The prevalence of asthma and obesity has risen significantly over the past several decades. Both conditions are considered inflammatory conditions. In 2012, the prevalence of asthma in the U.S. was 8.2 percent, affecting 25.5 million people. This large asthma burden and the continued adverse outcomes is an ongoing public health challenge, including the effort to enhance uptake of underutilized management strategies to control symptoms. At the same time, 34 percent of the adult population 20 years and older living in the U.S. are considered obese. Healthy People 2010 identified overweight and obesity as one of 10 leading health indicators and called for a reduction in the population of children and adolescents who are overweight or obese. Progress has not been made toward that goal.

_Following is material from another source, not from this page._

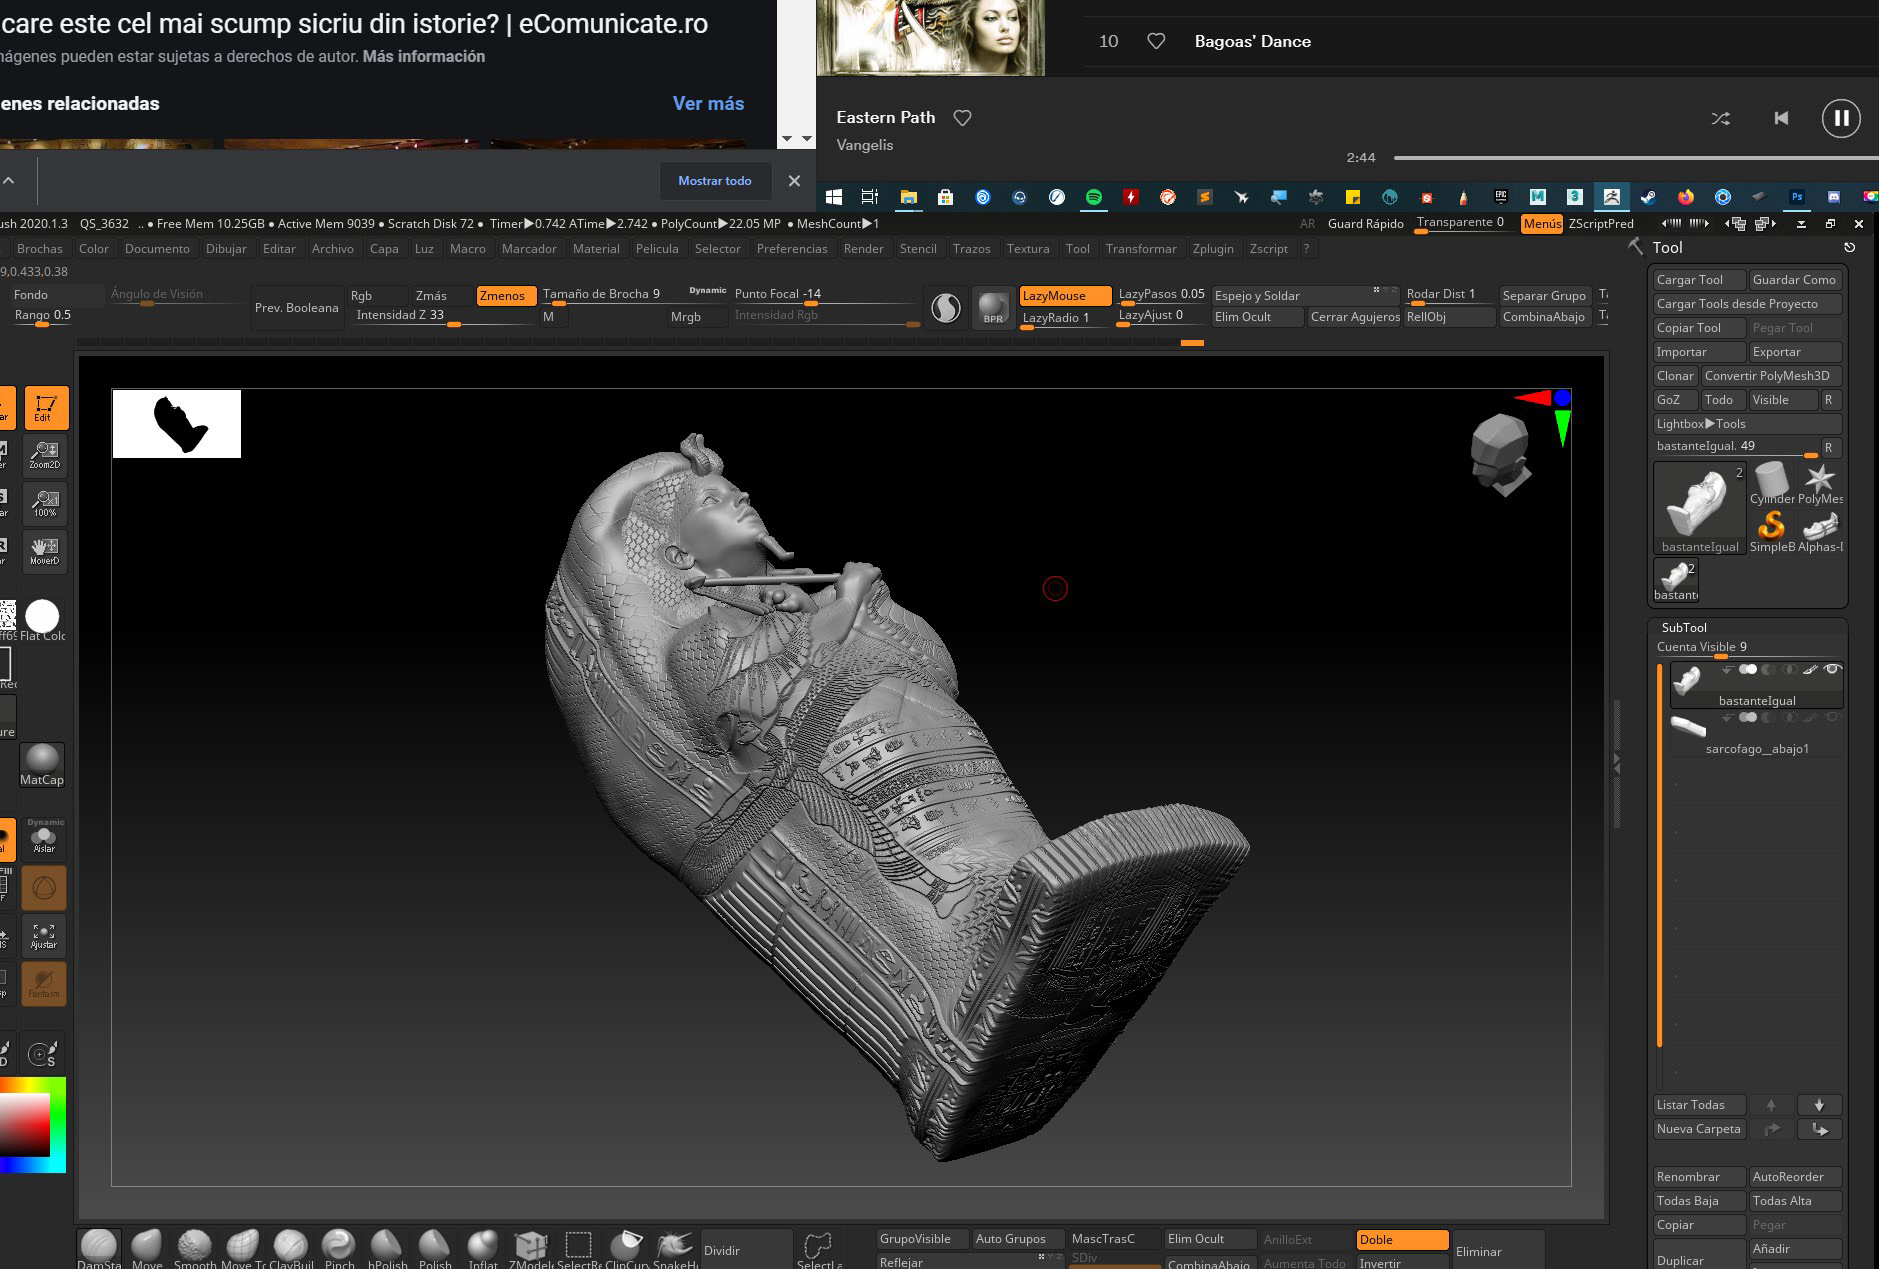
Task: Pick the SnakeHook brush
Action: pyautogui.click(x=676, y=1247)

To address these issues, the National Institute of Nursing Research (NINR) of the National Institutes of Health (NIH) recently released a funding opportunity announcement (FOA), Obesity and Asthma: Awareness and Self-Management (PA-14-316), designed to stimulate research that examines the relationship between asthma, obesity, and self-management. Previous research focusing on altering dietary habits and physical activity has targeted individuals as opposed to families. The resulting interventions have been generally unsuccessful in establishing long-term behavior change.
The FOA notes that a number of environmental influences spanning community, societal, national, and international environments are correlated with an increased prevalence of obesity. In addition, many studies have supported the link between asthma and obesity. Because both conditions have their beginnings in early life, NINR seeks to support research that explores an aspect of the relationship between obesity and asthma and self-management in early life along with the transition to adulthood.

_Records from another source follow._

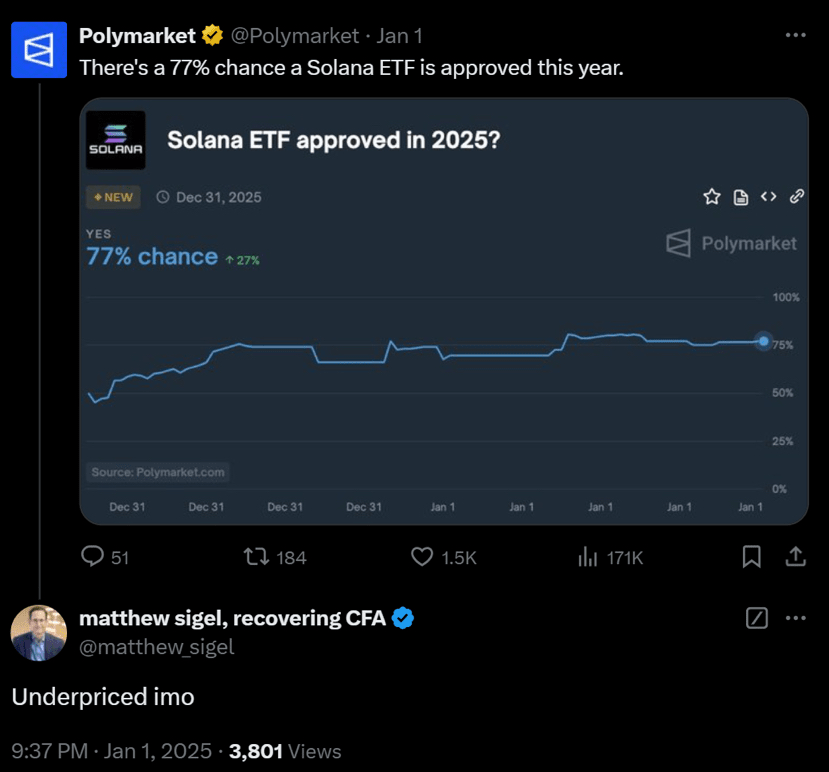The width and height of the screenshot is (829, 772).
Task: Open the Grok slash icon on reply
Action: (757, 618)
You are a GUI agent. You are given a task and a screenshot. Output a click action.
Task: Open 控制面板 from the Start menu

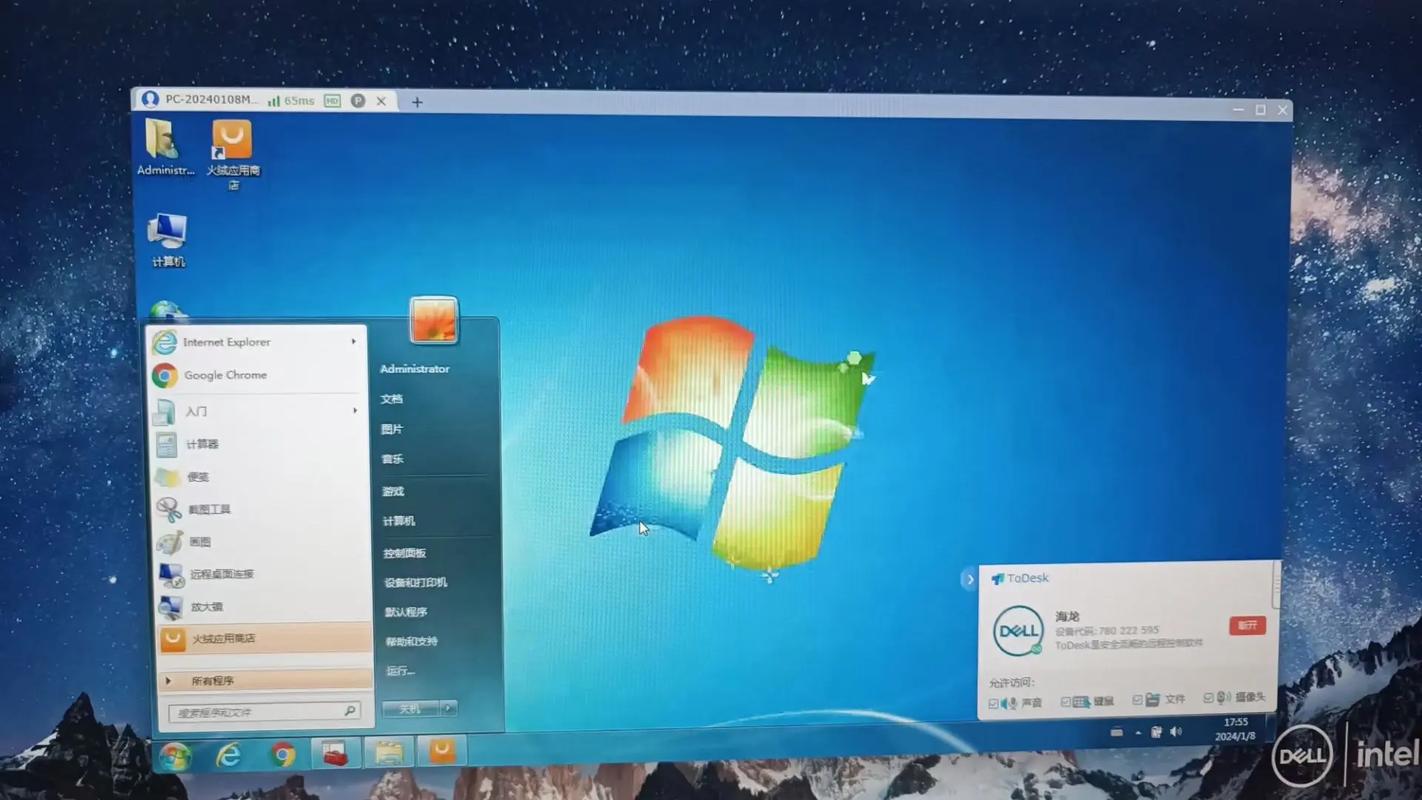click(x=404, y=551)
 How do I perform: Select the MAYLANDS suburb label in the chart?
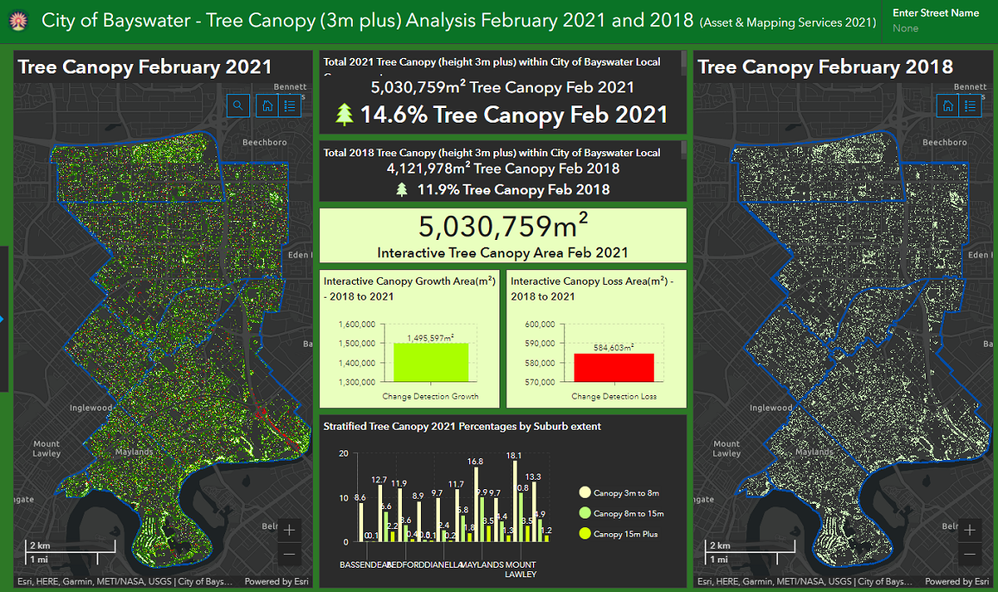click(x=478, y=562)
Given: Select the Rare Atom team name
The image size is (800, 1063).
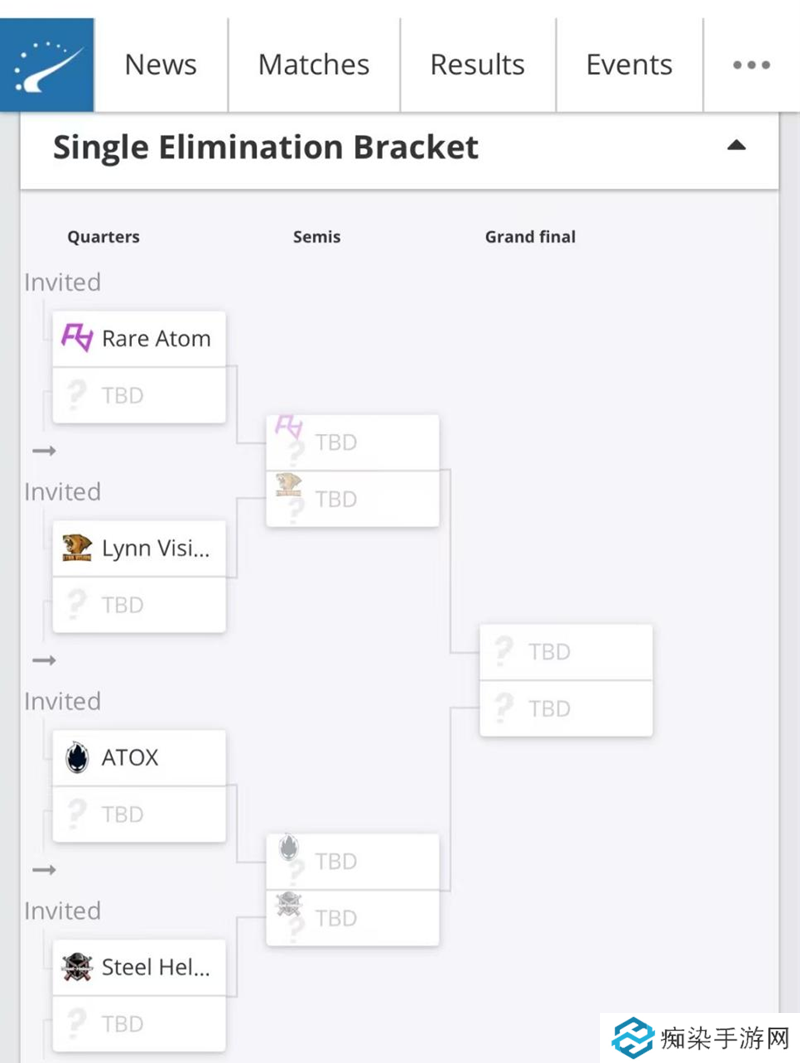Looking at the screenshot, I should point(156,338).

The areas of interest for the FOA includes, but are not limited to:
- Examining environmental factors, including built environments; diet composition; macro- and micronutrient availability; total caloric intake that may trigger, modulate, or play permissive roles in the development of asthma and/or obesity and its role on management;
- Designing intervention studies to determine the impact of weight loss to include self-management in obese individuals with asthma;
- Determining the possible associations between asthma-induced low physical activity lifestyle and predilection for obesity and effects on management; and
- Examining possible relationships between asthma, sleep disorders, and obesity and self-management behavior.